Take a look at the pictures (yes, all three of them, afraid that’s all we were supplied with) and there’s a lot of Model 3 in there, but then they do share running gear, chassis, interiors and any other bits Tesla could feasibly carry over. When Musk first announced the Model Y would make its debut on March 14, he tweeted: “Model Y, being an SUV, is about 10 per cent bigger than Model 3, so will cost about 10% more and have slightly less range for same battery.” To be fair, that’s some good summary right there, so if there’s somewhere you need to be, that may be all the info you need.

Still here? Excellent. Yes, it’s 10 per cent bigger, but crucially it also has a hatchback, meaning that extra space is more accessible. Unsurprisingly, it doesn’t carry over the massively complicated, and heavy, and expensive falcon doors from the Model X (a car Musk refers to as a “spaceship,” and a car he got “a bit carried away with”) because like the Model 3, this is supposed to be a low-cost car – the latest phase in his mission to bring electric cars to the masses.   

It’s made from high-strength steel, not aluminium like the Model X and Model S, and carries over the Model 3’s interior pretty much wholesale – same ultra-minimalist design, same 15-inch central touchscreen to control everything. The major difference is a higher roofline with seats raised accordingly, and the fact that it can be ordered with seven seats as an option.
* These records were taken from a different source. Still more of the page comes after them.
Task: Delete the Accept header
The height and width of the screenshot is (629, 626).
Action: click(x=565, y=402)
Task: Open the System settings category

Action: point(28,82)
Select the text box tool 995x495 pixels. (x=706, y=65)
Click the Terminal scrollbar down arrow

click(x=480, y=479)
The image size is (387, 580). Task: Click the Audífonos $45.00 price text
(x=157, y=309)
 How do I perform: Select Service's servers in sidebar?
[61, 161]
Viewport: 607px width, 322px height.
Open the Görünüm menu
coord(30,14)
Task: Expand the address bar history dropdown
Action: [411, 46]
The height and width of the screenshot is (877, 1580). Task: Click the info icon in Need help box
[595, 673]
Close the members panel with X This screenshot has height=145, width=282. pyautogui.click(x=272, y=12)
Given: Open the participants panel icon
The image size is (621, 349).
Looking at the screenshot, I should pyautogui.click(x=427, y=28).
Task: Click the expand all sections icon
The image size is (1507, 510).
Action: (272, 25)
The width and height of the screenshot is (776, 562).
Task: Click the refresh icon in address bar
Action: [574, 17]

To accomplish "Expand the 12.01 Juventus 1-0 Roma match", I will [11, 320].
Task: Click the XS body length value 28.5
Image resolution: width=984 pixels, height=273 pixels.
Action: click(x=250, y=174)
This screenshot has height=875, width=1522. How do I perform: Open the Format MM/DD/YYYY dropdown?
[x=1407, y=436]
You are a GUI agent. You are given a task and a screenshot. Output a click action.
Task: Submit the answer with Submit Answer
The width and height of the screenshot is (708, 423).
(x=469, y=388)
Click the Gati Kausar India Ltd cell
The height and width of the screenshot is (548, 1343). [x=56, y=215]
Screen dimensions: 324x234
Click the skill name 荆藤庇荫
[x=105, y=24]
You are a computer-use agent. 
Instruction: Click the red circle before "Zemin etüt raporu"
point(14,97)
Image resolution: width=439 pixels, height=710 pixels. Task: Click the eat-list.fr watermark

Bit of a surprise that one, definite ‘oohs’ and ‘aahs’ from the crowd when Musk confirmed it.

It’s not a huge car this, somewhere around BMW X1 in size, so to have a third row is a definite USP. Whether humans can actually fit back there is another matter entirely. I’m afraid the only car at the launch party was whisked off stage, so we didn’t have a chance to investigate.  

The model range will be familiar to anyone that’s thought about buying a Model 3. It starts with the rear-wheel drive, Standard Range model costing $39,000 ($4,000 more than the cheapest 3), with a range of 230 miles, 0-60mph in 5.9 seconds and a top speed of 120mph. As usual, you’ll have to wait a bit for deliveries of the cheap one – until Spring 2021 in the US and longer in Europe, whereas the rest of the line-up will start deliveries, in the US, in autumn 2020.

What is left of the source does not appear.